- Records provided -
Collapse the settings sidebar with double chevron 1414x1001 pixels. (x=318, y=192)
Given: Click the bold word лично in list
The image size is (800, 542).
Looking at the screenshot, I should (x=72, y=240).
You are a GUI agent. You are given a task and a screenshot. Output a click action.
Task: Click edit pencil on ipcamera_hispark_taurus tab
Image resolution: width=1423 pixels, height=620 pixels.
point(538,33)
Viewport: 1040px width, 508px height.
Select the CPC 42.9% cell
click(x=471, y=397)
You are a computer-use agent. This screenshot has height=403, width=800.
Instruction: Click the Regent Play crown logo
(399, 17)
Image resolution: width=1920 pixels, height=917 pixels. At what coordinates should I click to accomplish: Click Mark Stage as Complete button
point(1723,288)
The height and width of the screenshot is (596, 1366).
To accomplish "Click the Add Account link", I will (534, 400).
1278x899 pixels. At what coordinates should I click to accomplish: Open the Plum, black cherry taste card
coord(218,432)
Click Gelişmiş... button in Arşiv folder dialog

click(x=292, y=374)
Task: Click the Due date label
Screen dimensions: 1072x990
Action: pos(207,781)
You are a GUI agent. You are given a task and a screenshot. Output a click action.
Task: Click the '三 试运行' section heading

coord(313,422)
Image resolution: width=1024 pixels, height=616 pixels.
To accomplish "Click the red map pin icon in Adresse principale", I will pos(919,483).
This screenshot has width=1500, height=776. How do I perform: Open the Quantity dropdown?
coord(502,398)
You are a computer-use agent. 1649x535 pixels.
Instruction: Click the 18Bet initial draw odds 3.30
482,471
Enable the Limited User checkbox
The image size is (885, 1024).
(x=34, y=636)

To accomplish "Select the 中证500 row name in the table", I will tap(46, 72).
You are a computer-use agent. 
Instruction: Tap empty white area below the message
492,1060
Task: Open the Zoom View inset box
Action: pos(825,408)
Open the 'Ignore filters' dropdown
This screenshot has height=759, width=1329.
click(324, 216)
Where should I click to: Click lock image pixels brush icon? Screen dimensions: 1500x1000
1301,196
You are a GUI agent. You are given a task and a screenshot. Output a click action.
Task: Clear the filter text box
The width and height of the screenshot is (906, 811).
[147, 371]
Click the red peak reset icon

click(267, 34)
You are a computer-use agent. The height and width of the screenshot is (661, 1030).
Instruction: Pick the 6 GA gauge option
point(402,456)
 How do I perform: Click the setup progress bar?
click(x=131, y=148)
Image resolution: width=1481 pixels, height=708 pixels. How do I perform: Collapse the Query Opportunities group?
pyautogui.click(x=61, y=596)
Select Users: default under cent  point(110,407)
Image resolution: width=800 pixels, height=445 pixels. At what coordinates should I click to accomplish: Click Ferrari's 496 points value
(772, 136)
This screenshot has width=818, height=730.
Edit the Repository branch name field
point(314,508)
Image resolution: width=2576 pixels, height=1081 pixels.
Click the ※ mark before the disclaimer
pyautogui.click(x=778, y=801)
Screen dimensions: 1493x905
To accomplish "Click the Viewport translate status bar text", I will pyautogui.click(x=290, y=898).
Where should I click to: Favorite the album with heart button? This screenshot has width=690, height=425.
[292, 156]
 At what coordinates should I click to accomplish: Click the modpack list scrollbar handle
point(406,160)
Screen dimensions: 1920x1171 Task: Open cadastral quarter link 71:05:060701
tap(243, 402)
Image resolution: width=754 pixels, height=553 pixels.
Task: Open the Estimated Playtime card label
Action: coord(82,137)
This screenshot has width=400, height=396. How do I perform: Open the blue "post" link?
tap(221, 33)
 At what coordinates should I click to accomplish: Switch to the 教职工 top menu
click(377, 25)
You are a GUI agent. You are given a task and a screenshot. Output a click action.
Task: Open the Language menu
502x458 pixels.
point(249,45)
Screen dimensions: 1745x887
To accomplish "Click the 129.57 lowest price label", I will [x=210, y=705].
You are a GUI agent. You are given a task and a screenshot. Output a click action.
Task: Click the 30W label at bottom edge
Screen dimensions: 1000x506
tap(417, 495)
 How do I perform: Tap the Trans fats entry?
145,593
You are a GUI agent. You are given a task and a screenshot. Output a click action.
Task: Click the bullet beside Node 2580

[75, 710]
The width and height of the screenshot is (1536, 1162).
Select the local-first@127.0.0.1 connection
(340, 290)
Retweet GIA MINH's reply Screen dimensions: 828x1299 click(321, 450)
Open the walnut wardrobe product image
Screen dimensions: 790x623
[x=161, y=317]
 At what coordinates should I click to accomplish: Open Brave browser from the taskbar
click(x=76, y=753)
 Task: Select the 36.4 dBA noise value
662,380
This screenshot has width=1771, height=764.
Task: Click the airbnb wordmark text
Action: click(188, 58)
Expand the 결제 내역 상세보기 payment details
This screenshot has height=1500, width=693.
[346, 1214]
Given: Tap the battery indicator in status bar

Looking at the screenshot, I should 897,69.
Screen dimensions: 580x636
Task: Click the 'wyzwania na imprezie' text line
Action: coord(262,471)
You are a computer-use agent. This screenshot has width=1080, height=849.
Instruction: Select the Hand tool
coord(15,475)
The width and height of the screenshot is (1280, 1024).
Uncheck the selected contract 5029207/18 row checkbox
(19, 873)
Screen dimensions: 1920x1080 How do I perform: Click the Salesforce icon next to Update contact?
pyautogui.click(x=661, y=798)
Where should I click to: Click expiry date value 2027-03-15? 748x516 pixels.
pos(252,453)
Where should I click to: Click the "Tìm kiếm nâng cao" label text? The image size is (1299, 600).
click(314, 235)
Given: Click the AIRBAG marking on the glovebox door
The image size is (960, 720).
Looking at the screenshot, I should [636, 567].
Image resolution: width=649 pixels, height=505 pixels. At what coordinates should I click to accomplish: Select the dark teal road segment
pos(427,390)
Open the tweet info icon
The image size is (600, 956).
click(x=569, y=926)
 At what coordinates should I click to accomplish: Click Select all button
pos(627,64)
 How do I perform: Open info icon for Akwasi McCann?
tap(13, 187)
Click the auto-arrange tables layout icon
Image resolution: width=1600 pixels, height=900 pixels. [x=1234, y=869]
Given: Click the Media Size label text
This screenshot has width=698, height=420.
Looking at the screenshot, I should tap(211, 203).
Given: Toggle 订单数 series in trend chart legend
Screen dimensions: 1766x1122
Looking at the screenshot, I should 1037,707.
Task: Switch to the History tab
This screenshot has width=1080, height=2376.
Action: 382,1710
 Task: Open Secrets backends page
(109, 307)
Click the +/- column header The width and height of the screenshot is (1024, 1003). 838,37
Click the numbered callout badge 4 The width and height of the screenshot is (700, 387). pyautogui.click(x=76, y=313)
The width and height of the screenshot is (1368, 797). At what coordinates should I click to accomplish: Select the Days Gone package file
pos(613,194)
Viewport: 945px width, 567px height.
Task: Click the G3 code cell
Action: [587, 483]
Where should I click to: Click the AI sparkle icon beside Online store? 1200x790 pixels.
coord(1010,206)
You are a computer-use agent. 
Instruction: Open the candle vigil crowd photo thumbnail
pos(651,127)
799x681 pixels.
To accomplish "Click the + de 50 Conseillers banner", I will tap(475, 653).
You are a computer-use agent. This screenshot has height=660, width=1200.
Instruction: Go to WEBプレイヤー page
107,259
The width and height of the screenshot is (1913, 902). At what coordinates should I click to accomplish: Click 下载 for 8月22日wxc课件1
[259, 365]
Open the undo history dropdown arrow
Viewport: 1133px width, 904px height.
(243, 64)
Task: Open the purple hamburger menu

- What needs to be done -
Print out the records exactly as they were entered.

- Written solution -
Collapse the settings sidebar with double chevron 1414x1001 pixels. (x=318, y=192)
Given: Click the bold word лично in list
The image size is (800, 542).
Looking at the screenshot, I should (x=72, y=240).
You are a GUI agent. You are given a task and a screenshot. Output a click action.
Task: Click edit pencil on ipcamera_hispark_taurus tab
Image resolution: width=1423 pixels, height=620 pixels.
point(538,33)
Viewport: 1040px width, 508px height.
Select the CPC 42.9% cell
click(x=471, y=397)
You are a computer-use agent. This screenshot has height=403, width=800.
Instruction: Click the Regent Play crown logo
(399, 17)
Image resolution: width=1920 pixels, height=917 pixels. At what coordinates should I click to accomplish: Click Mark Stage as Complete button
point(1723,288)
The height and width of the screenshot is (596, 1366).
To accomplish "Click the Add Account link", I will (534, 400).
1278x899 pixels. At what coordinates should I click to accomplish: Open the Plum, black cherry taste card
coord(218,432)
Click Gelişmiş... button in Arşiv folder dialog

click(x=292, y=374)
Task: Click the Due date label
Screen dimensions: 1072x990
Action: pos(207,781)
You are a GUI agent. You are given a task and a screenshot. Output a click action.
Task: Click the '三 试运行' section heading

coord(313,422)
Image resolution: width=1024 pixels, height=616 pixels.
To accomplish "Click the red map pin icon in Adresse principale", I will pos(919,483).
This screenshot has width=1500, height=776. How do I perform: Open the Quantity dropdown?
coord(502,398)
You are a computer-use agent. 1649x535 pixels.
Instruction: Click the 18Bet initial draw odds 3.30
482,471
Enable the Limited User checkbox
The image size is (885, 1024).
(x=34, y=636)

To accomplish "Select the 中证500 row name in the table", I will tap(46, 72).
You are a computer-use agent. 
Instruction: Tap empty white area below the message
492,1060
Task: Open the Zoom View inset box
Action: pos(825,408)
Open the 'Ignore filters' dropdown
This screenshot has height=759, width=1329.
click(324, 216)
Where should I click to: Click lock image pixels brush icon? Screen dimensions: 1500x1000
1301,196
You are a GUI agent. You are given a task and a screenshot. Output a click action.
Task: Clear the filter text box
The width and height of the screenshot is (906, 811).
[147, 371]
Click the red peak reset icon

click(267, 34)
You are a computer-use agent. The height and width of the screenshot is (661, 1030).
Instruction: Pick the 6 GA gauge option
point(402,456)
 How do I perform: Click the setup progress bar?
click(x=131, y=148)
Image resolution: width=1481 pixels, height=708 pixels. How do I perform: Collapse the Query Opportunities group?
pyautogui.click(x=61, y=596)
Select Users: default under cent  point(110,407)
Image resolution: width=800 pixels, height=445 pixels. At what coordinates should I click to accomplish: Click Ferrari's 496 points value
(772, 136)
This screenshot has width=818, height=730.
Edit the Repository branch name field
point(314,508)
Image resolution: width=2576 pixels, height=1081 pixels.
Click the ※ mark before the disclaimer
pyautogui.click(x=778, y=801)
Screen dimensions: 1493x905
To accomplish "Click the Viewport translate status bar text", I will pyautogui.click(x=290, y=898).
Where should I click to: Favorite the album with heart button? This screenshot has width=690, height=425.
[292, 156]
 At what coordinates should I click to accomplish: Click the modpack list scrollbar handle
point(406,160)
Screen dimensions: 1920x1171 Task: Open cadastral quarter link 71:05:060701
tap(243, 402)
Image resolution: width=754 pixels, height=553 pixels.
Task: Open the Estimated Playtime card label
Action: coord(82,137)
This screenshot has width=400, height=396. How do I perform: Open the blue "post" link?
tap(221, 33)
 At what coordinates should I click to accomplish: Switch to the 教职工 top menu
click(377, 25)
You are a GUI agent. You are given a task and a screenshot. Output a click action.
Task: Open the Language menu
502x458 pixels.
point(249,45)
Screen dimensions: 1745x887
To accomplish "Click the 129.57 lowest price label", I will [x=210, y=705].
You are a GUI agent. You are given a task and a screenshot. Output a click action.
Task: Click the 30W label at bottom edge
Screen dimensions: 1000x506
tap(417, 495)
 How do I perform: Tap the Trans fats entry?
145,593
You are a GUI agent. You are given a task and a screenshot. Output a click action.
Task: Click the bullet beside Node 2580

[75, 710]
The width and height of the screenshot is (1536, 1162).
Select the local-first@127.0.0.1 connection
(340, 290)
Retweet GIA MINH's reply Screen dimensions: 828x1299 click(321, 450)
Open the walnut wardrobe product image
Screen dimensions: 790x623
[x=161, y=317]
 At what coordinates should I click to accomplish: Open Brave browser from the taskbar
click(x=76, y=753)
 Task: Select the 36.4 dBA noise value
662,380
This screenshot has width=1771, height=764.
Task: Click the airbnb wordmark text
Action: click(188, 58)
Expand the 결제 내역 상세보기 payment details
This screenshot has height=1500, width=693.
[346, 1214]
Given: Tap the battery indicator in status bar

Looking at the screenshot, I should 897,69.
Screen dimensions: 580x636
Task: Click the 'wyzwania na imprezie' text line
Action: coord(262,471)
You are a computer-use agent. This screenshot has width=1080, height=849.
Instruction: Select the Hand tool
coord(15,475)
The width and height of the screenshot is (1280, 1024).
Uncheck the selected contract 5029207/18 row checkbox
(19, 873)
Screen dimensions: 1920x1080 How do I perform: Click the Salesforce icon next to Update contact?
pyautogui.click(x=661, y=798)
Where should I click to: Click expiry date value 2027-03-15? 748x516 pixels.
pos(252,453)
Where should I click to: Click the "Tìm kiếm nâng cao" label text? The image size is (1299, 600).
click(314, 235)
Given: Click the AIRBAG marking on the glovebox door
The image size is (960, 720).
Looking at the screenshot, I should [636, 567].
Image resolution: width=649 pixels, height=505 pixels. At what coordinates should I click to accomplish: Select the dark teal road segment
pos(427,390)
Open the tweet info icon
The image size is (600, 956).
click(x=569, y=926)
 At what coordinates should I click to accomplish: Click Select all button
pos(627,64)
 How do I perform: Open info icon for Akwasi McCann?
tap(13, 187)
Click the auto-arrange tables layout icon
Image resolution: width=1600 pixels, height=900 pixels. [x=1234, y=869]
Given: Click the Media Size label text
This screenshot has width=698, height=420.
Looking at the screenshot, I should tap(211, 203).
Given: Toggle 订单数 series in trend chart legend
Screen dimensions: 1766x1122
Looking at the screenshot, I should 1037,707.
Task: Switch to the History tab
This screenshot has width=1080, height=2376.
Action: 382,1710
 Task: Open Secrets backends page
(109, 307)
Click the +/- column header The width and height of the screenshot is (1024, 1003). 838,37
Click the numbered callout badge 4 The width and height of the screenshot is (700, 387). pyautogui.click(x=76, y=313)
The width and height of the screenshot is (1368, 797). At what coordinates should I click to accomplish: Select the Days Gone package file
pos(613,194)
Viewport: 945px width, 567px height.
Task: Click the G3 code cell
Action: [587, 483]
Where should I click to: Click the AI sparkle icon beside Online store? 1200x790 pixels.
coord(1010,206)
You are a computer-use agent. 
Instruction: Open the candle vigil crowd photo thumbnail
pos(651,127)
799x681 pixels.
To accomplish "Click the + de 50 Conseillers banner", I will tap(475, 653).
You are a computer-use agent. This screenshot has height=660, width=1200.
Instruction: Go to WEBプレイヤー page
107,259
The width and height of the screenshot is (1913, 902). At what coordinates should I click to accomplish: Click 下载 for 8月22日wxc课件1
[259, 365]
Open the undo history dropdown arrow
Viewport: 1133px width, 904px height.
(243, 64)
Task: Open the purple hamburger menu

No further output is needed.